Ketika muncul cerita bombastis dengan bumbu berlebihan dan kemudian akun seperti tante Mar terserah serah, Beni Kabur hingga Lizal Lamli turut "ndomoleng" di sana, otomatis nalar kita sebagai program, segera akan menyangkal.
Biasanya itu hoax! Demikian kata si nalar.
Pada cerita Wadas, bukankah itu lebih tepat bila ditarik pada reaksi wajar sebuah peristiwa terkait kelompok pro dan kontra warga yang tanahnya mau dibeli oleh negara?
Yang pro pingin kejelasan tanahnya yang sudah ditaksir itu jadi dibeli atau engga dan yang kontra khawatir kalau tanah tetangganya benar dibeli negara, pasti menyulitkan posisinya kelak.
Pro kontra yang menjadi bagian wajar hidup kita memang gampang menjadi ga wajar manakala ada kepentingan "ndompleng" disana. Apalagi bila dikaitkan dengan politik.
Ngga terlalu berlebihan bila pada cerita Wadas unsur politis lebih mendominasi. Lihat saja para aktor yang tiba-tiba muncul. Kira-kira, ya itu-itu lagi wajah akan tampil.
Sehat otak kita akan segera menolak cerita tentang ribuan polisi menyerbu sebuah desa di Kabupaten Purworejo Jawa Tengah yakni Wadas.
Tak logis pada era informasi super cepat seperti saat ini, seseorang atau oknum berharap bisa ngumpetin keberadaan ribuan polisi yang akan menyerbu sebuah desa yang berada di tengah pulau Jawa.
Dan maka, logis cara berpikir para komandan polisi itu tak akan mengizinkan tindakan vulgar seperti itu. Itu pasti tidak akan dilakukan oleh Polri.
Apalagi ketika ada tambahan bumbu polisi mengepung masjid. PARIPURNA banget bohongnya.
"Trus yang benar yang mana?"
Sudahlah, pak Mahfud sudah jelasin panjang lebar dan komplit. Tak ada cerita lebih komplit dari penjelasannya. Satu hal yang paling penting, proyek itu secara hukum sudah SAH. Gugatan melalui PTUN sudah inkracht. Sudah melalui tahapan terukur hingga kasasi.

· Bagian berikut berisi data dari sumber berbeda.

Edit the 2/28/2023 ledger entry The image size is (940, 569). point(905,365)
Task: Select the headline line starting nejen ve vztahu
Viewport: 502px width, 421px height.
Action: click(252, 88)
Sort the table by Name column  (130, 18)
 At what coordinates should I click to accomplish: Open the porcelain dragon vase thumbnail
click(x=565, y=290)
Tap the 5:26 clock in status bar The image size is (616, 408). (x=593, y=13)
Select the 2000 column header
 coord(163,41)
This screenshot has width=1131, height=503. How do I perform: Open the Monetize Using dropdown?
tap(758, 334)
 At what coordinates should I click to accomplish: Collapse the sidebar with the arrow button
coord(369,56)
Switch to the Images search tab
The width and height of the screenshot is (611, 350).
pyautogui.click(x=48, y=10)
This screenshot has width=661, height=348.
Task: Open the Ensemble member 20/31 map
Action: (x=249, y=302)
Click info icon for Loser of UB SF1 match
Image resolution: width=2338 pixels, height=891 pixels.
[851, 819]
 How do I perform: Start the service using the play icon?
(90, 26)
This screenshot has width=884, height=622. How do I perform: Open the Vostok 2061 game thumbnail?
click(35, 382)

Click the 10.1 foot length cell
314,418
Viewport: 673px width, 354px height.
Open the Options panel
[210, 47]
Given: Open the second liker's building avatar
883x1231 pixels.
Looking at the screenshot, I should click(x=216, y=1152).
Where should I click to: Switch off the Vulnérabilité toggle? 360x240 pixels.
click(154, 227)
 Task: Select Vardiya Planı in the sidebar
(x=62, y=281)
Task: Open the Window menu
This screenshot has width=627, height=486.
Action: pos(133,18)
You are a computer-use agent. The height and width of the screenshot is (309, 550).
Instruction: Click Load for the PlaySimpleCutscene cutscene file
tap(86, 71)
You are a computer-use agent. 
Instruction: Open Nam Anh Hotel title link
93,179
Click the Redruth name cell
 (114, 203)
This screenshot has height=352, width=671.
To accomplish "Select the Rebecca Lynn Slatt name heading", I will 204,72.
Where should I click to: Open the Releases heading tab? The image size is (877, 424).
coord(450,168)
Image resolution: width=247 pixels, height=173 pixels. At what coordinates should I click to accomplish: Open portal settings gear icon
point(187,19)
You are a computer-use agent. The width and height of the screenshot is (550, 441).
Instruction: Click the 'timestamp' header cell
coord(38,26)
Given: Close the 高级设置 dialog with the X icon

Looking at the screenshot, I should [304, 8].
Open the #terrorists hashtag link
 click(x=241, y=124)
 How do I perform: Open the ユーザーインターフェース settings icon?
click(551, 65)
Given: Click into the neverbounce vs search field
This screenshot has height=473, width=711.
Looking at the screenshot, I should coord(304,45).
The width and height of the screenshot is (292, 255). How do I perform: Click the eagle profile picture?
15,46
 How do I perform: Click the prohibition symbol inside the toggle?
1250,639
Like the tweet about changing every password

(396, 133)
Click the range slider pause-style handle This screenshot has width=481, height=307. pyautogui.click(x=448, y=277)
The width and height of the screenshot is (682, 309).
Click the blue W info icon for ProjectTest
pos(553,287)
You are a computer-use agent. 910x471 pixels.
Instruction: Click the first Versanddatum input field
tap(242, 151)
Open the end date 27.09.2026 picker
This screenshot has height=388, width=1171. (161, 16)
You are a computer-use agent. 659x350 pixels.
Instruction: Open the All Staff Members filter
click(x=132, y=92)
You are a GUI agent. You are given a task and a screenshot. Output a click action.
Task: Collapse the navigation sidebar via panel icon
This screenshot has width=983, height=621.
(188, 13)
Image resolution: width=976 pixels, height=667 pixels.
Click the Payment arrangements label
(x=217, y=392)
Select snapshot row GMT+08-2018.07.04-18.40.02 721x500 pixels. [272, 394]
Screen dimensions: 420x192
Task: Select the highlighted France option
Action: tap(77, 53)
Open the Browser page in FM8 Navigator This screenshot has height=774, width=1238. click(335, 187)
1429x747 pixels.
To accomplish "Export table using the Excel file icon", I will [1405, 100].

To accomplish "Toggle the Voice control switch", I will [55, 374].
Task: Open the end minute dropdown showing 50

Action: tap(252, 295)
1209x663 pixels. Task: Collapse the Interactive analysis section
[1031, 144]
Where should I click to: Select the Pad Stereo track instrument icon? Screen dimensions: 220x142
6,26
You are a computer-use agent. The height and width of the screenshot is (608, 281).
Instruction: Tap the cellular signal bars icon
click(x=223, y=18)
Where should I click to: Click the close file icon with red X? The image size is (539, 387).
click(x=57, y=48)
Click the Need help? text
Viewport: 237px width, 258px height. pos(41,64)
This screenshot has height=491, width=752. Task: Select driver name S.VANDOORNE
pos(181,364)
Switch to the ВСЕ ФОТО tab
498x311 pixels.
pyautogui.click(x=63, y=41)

Bila proyek itu tak dijalankan, pemerintah justru akan dianggap "mencla menclé". Sudah menetapkan bendungan Bener itu sebagai PSN tapi tak dilaksanakan. Itu juga berpotensi terjadinya pelanggaran hukum
"Maksudnya?"
Putusan pengadilan yang menolak gugatan warga yang tidak setuju adalah bukti negara sudah BENAR. Jalankan! Itu saja tanpa embel-embel lagi.
Terkait potensi kerusuhan yang sudah dan akan terjadi karena sebab hadirnya para provokator yang mendompléng pada peristiwa ini, WAJIB hukumnya pemerintah mengejar para aktor-aktor itu.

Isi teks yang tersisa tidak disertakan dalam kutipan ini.